Making learning easier
Advanced level of teaching can prove to be daunting for various students taking college courses, however, El Camino’s Supplemental Instruction program helps to remove apprehension in students and supplant assurance.
SI is an academic assistance program that utilizes peer-assisted study sessions which is offered here at EC.
Luis Barrueta, Supplemental Instruction coordinator, said “SI was birthed in the early 70’s at University of Missouri-Kansas City and began at El Camino in the summer of 2002 to offer academic support with demanding classes.”
“The SI coach is a student who has successfully passed the class that they’re coaching and now works in partnership with the instructor to help students with academic support which plays out in the classroom,” Barrueta said.
The SI program began with a handful of classes, but since has grown, he added.
“The special thing about SI is after class twice a week for 50 minutes, the SI coach facilitates a group study session which is peer to peer; basically students helping students,” Barrueta said.
Elizabeth Schwartz, SI program assistant, said “the El Camino’s SI program started with four math classes: Math 23, Math 40 (2), Math 70.”
“This fall semester SI has 47 sections and has maintained 45-50 sections for the past few years in different courses such as Anthropology 1, Art 141, Astronomy 20, Biology 10, Chemistry 20, Geology 1, Political Science 1, Psychology 5 and various mathematic courses,” Schwartz said.
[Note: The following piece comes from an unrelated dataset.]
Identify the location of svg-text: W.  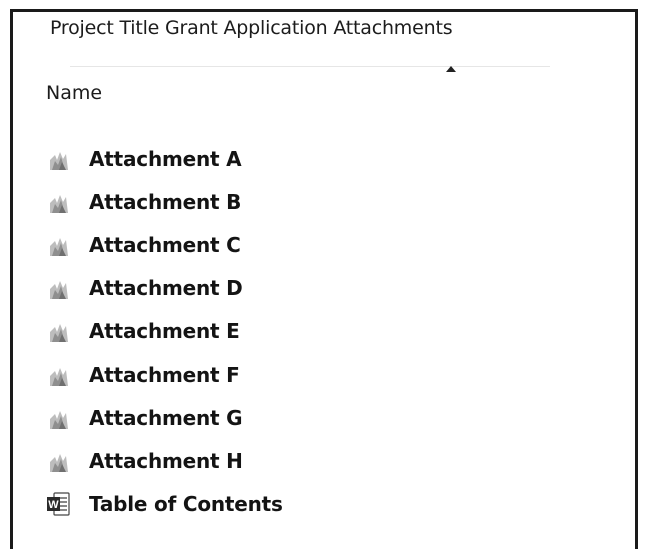
(54, 505).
The program has plans to begin SI sessions for accounting, economics, and philosophy classes, Schwartz added.
SI has proven to help students much more so than their counterparts that don’t attend SI, according to the SI spring data sheet.
“Last semester was actually the most utilized semester for SI that we had,” Barrueta said. “About 45 percent of the students in the classes attended regularly.”
According to the SI spring data sheet, “the national’s average is about 15 percent of students attend SI regularly.”
“The strategy owes part of its success to the increased time students spend studying with other students in their groups,” he added.
Former SI student turned SI coach, Lori Ishigo, 22, pre-enginering major, relished over her experience as an SI student.
“The coach would do a lot of study group work, mock quizzes, and also mock exams which were very beneficial,” Ishigo said. “Without SI, I probably would have struggled.”
SI coach, Angela Appel, 23, geology major, credited the SI program for not only being helpful to students but also helpful for SI coaches.
“Every time I sit in the lecture with the SI class, I learn more than when I took the class which helps me as a coach,” Appel said. “The really cool thing is that I’m considering being a teacher for geology so being a SI coach has kind of shown me that I do well in front of people and I can explain things really well so that the students can understand.”
Students now have a bridge to fill the seemingly large gap between them and professors through SI. SI coach, Renate Boronowsky, 26, biology major, praises the SI program for this.
“We’re the person that is on the students’ side and the teacher’s side,” Boronowsky said. “We’re really good at making our students not only like the subject, but to see the teachers as people and not this big figurehead at the front of the classroom.”